Nach Ansicht von Rainer Hilgenfeld, ehrenamtlicher Bürgermeister der Gemeinde Schwielochsee und Mitglied in der BI, sind durch das CEP-Projekt kaum positive Effekte auf die lokale Wirtschaft spürbar, auch in Zukunft nicht. Die Nachteile überwögen bei Weitem.

Durch die Etablierung von Industriestrukuren werde die gemeinsame, kreisübergreifende Entwicklung des Tourismus gestört. Als Beispiel nannte Hilgenfeld den Ausbau der Personenschifffahrt in Kooperation mit den Nachbarkommunen Friedland, Beeskow und Tauche.

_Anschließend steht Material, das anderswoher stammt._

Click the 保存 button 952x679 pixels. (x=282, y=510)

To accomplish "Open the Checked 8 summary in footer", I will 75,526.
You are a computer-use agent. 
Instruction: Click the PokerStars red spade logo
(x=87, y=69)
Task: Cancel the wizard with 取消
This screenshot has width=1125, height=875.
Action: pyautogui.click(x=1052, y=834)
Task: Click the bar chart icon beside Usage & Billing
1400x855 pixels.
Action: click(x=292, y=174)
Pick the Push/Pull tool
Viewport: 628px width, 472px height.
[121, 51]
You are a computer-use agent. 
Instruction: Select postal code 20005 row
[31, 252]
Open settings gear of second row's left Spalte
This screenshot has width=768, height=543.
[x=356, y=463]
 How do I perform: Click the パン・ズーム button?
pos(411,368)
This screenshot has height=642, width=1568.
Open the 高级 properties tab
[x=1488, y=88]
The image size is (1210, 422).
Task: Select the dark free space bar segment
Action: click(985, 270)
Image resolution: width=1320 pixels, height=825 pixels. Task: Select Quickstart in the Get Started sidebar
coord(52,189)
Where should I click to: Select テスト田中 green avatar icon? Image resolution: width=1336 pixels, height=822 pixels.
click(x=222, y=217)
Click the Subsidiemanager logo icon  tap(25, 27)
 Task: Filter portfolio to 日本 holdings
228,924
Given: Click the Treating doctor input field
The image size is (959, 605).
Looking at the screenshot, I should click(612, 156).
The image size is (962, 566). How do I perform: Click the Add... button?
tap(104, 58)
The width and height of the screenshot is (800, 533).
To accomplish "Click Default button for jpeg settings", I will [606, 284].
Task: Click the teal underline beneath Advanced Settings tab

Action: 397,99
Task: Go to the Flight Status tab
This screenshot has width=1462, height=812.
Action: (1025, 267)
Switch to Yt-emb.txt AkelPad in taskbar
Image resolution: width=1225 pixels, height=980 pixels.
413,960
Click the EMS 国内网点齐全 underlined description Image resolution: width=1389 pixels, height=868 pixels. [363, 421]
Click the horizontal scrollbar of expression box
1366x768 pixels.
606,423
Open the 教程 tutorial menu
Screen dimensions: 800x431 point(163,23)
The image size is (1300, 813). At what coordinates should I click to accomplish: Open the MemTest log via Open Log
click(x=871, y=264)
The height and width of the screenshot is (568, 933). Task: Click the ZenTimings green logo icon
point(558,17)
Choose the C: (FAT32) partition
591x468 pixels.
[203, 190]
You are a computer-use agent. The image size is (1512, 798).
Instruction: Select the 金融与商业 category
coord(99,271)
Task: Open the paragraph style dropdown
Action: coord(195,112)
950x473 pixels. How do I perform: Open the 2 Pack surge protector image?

Friedlands Bürgermeister Thomas Hähle bekannte, einen inneren Kurswechsel vollzogen zu haben. Er habe das CEP-Projekt anfangs für eine Chance der wirtschaftlichen Entwicklung in einer ansonsten schwach entwickelten Region gesehen. Inzwischen sieht er, ähnlich wie viele andere Bürger, das Vorhaben eher skeptisch. „Jedes Stück Wirtschaft ist hier wichtig, es muss aber nicht unbedingt Gas und Öl sein.“

Mitglieder der Bürgerinitiative haben nun dazu aufgerufen, gelbe Kreuze als Zeichen des Protests gegen das CEP-Vorhaben in den Dörfern aufzustellen, ähnlich, wie es beim Protest gegen die Verpressung von CO2 im Raum Beeskow 2010 bis 2013 praktiziert wurden war. Harry Jelowik, Mitglied des BI-Sprecherrats, schlägt vor, im Falle neuer Seismik-Untersuchungen ein Betreten privater Grundstücke zu untersagen.